PROBLEM
Please reproduce the entries below exactly as they stand, but leave the pictures out.

SOURCE DATA
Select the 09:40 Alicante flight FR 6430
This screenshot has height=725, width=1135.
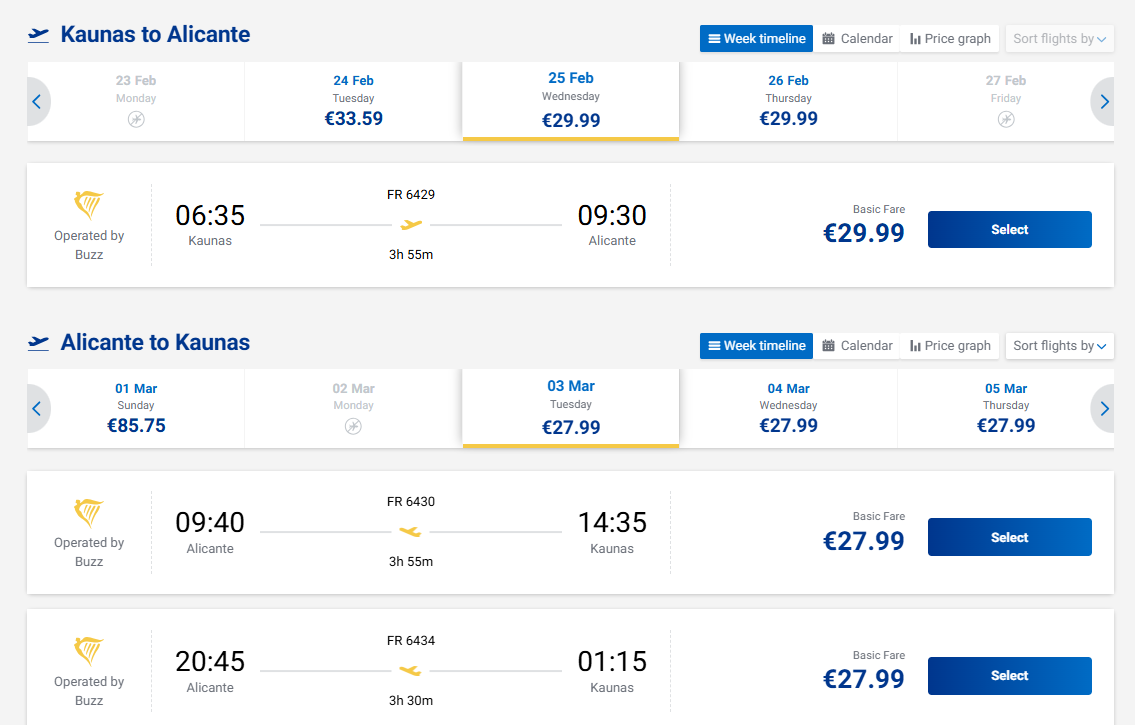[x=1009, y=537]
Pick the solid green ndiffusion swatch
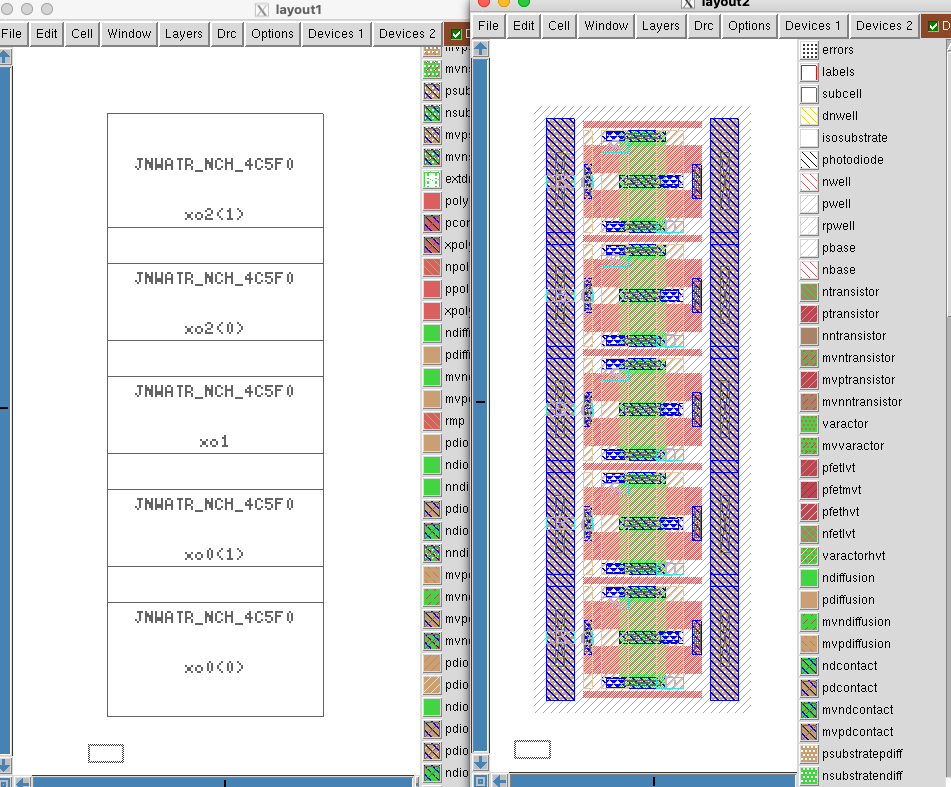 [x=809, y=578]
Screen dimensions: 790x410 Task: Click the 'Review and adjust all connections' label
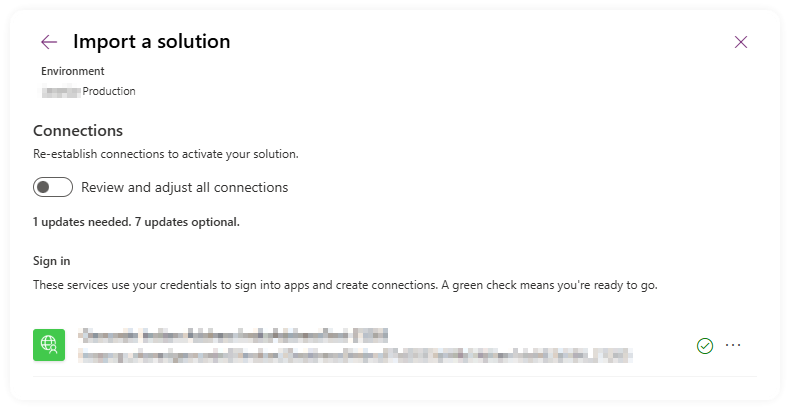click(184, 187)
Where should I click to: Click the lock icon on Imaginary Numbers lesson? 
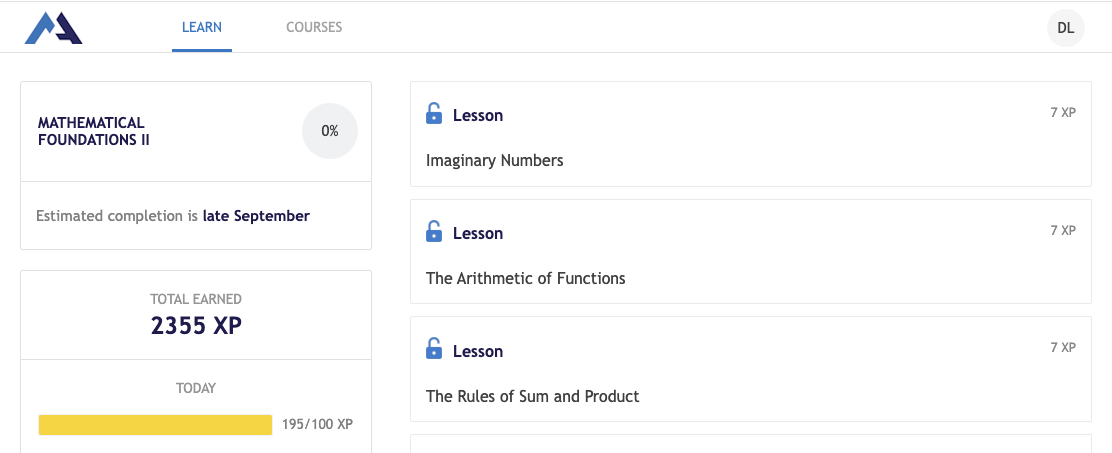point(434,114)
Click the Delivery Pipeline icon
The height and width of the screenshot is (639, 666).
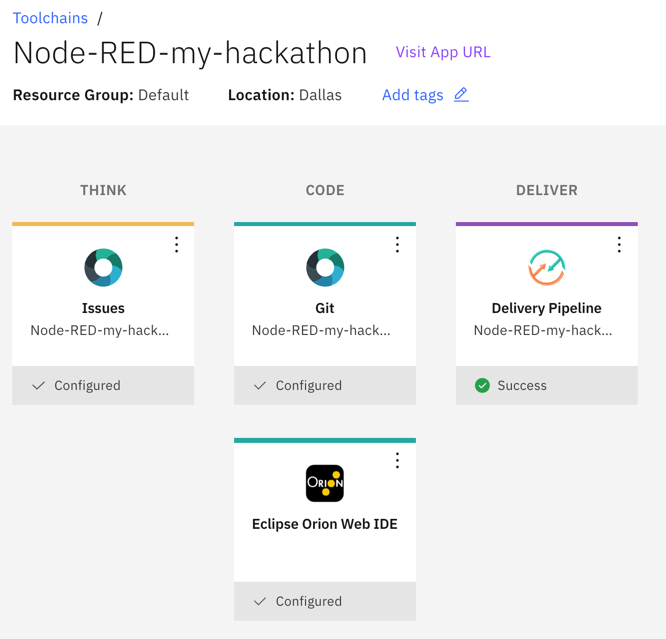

WRITTEN SOLUTION
Select the 09:40 Alicante flight FR 6430
This screenshot has height=725, width=1135.
[x=1009, y=537]
Pick the solid green ndiffusion swatch
 [x=809, y=578]
Screen dimensions: 790x410 Task: Click the 'Review and adjust all connections' label
click(184, 187)
Where should I click to: Click the lock icon on Imaginary Numbers lesson? 
point(434,114)
Click the Delivery Pipeline icon
The height and width of the screenshot is (639, 666).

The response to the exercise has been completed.